Acknowledge the feeling: What is it that you feel? Why now? Where do you feel it in your body?
Express the feeling: Become consciously aware of what you are feeling and then let the energy out by doing something. Let out anger by hitting a pillow, screaming, going for a run, throwing a ball against a wall. Let out sadness by crying, listening to sad songs, writing down what pains you. Manage anxiety by challenging what you fear, taking slow deep breaths and telling yourself you are going to be okay. Emotions are energy and you need to do something to release that energy.
Avoid “shoulda/woulda/coulda” thinking: Instead, accept that you did the best that you could, given your knowledge, resources and skills at the time.
Reframe negative or discouraging thoughts to help manage feelings of anxiety: A loss can shake your confidence. When faced with present challenges, remember past successes when faced with present challenges to help boost your confidence in yourself.

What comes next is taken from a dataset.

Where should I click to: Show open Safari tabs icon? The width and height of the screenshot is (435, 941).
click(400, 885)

Focus on the things that you do have control over, like your perception and attitude, and let go of the things that you cannot control, as this just fuels feelings of helplessness and anxiety.

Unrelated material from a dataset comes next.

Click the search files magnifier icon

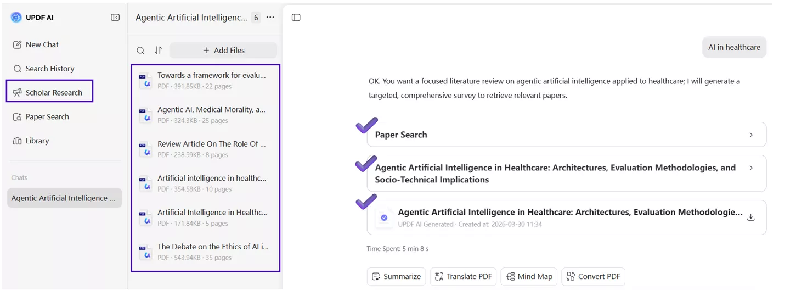(140, 51)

Engage in activities that are aimed at calming and soothing you: Consider yoga or meditation, practice deep breathing, take a hot bath or a long walk.
Talk about it: Identify who the good listeners are in your life and talk to them about what you are feeling. Sometimes just talking about it is enough to release the emotion’s energy and it can help you gain new perspective and awareness.
If you are not comfortable talking to someone, write your thoughts and feelings down in a journal, as this will also help to release the energy.
Like a wave, emotions can arise quickly and completely overtake us. Remember to keep breathing, long and slow breaths, and the intensity of the emotion will lessen over time.